On July 19, 2016, the trial court heard appellant's motion to dismiss in which appellant argued that the Commonwealth's alleged discovery violations merited dismissal. TheCommonwealth acknowledged that its most egregious failure was not divulging the certificate of analysis on D.C.'s phone. The Commonwealth noted that law enforcement personnel indicated that no analysis had been done on D.C.'s phone and that the Commonwealth had relied on that statement. The Commonwealth recalled receiving the certificate but not when. The certificate was dated January 26. The Commonwealth had previously represented to appellant on multiple occasions that no such analysis had been done. The Commonwealth suggested a stipulation or a continuance as remedies but argued that dismissal was not appropriate. The Commonwealth also suggested granting a bond and continuing the case would be appropriate to put appellant "at liberty."

Conversely, appellant argued for dismissal. Appellant noted that the Commonwealth's late disclosures forced appellant to choose between asserting "his rights to a speedy trial [or] go[ing] to trial on August 1 and be[ing] unprepared and put[ting] himself in a position to not be able to redevelop his defense . . . [and] reinvestigate his case." Appellant stated on two occasions that if the trial court did not grant the motion to dismiss "regardless of whatever other remedies the [trial c]ourt chooses to fashion . . . , [appellant's] position is . . . that we're certainly not in a position to go forward with trial on August 1." The trial court then took the matter under advisement and continued the hearing to July 25, 2016 for its ruling.

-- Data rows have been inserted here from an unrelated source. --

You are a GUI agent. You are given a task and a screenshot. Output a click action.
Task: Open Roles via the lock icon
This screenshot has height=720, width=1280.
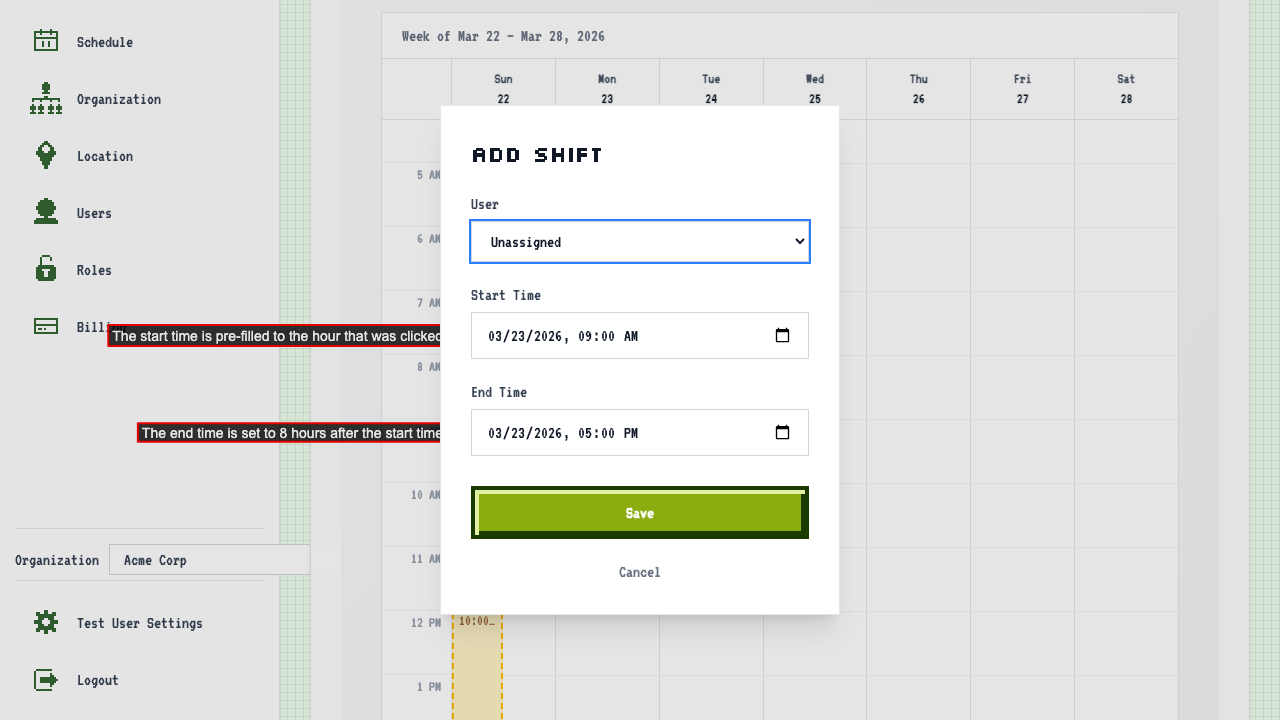(x=45, y=269)
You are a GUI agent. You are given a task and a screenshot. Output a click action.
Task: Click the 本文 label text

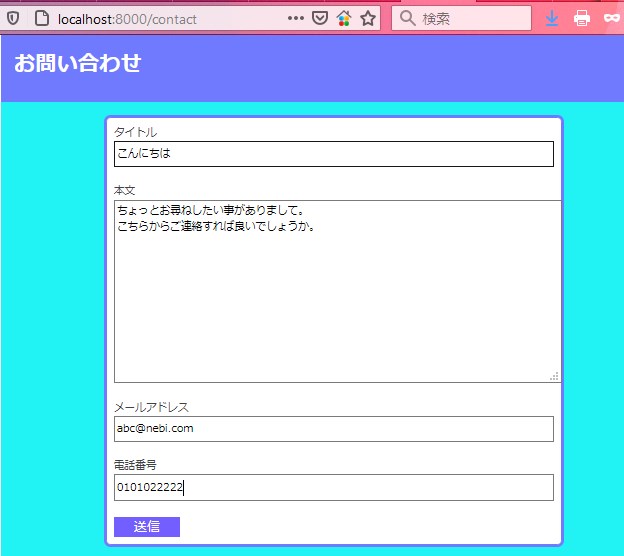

In its ruling, the trial court found that this was not "a comprehensive failure to provide discovery but because of the way the discovery has occurred or not occurred, it [i]s clear that concerns such that [appellant] has brought to the [trial court's] attention . . . are valid concerns." The trial court denied the motion to dismiss but sanctioned the Commonwealth for its discovery violations; the Commonwealth was prohibited from using the jail calls for any purpose, and it was bound by its stipulation offer regarding the certificate of analysis. Appellant reiterated thathe should not be required "to forfeit his rights to a speedy trial in light of his rights to have the...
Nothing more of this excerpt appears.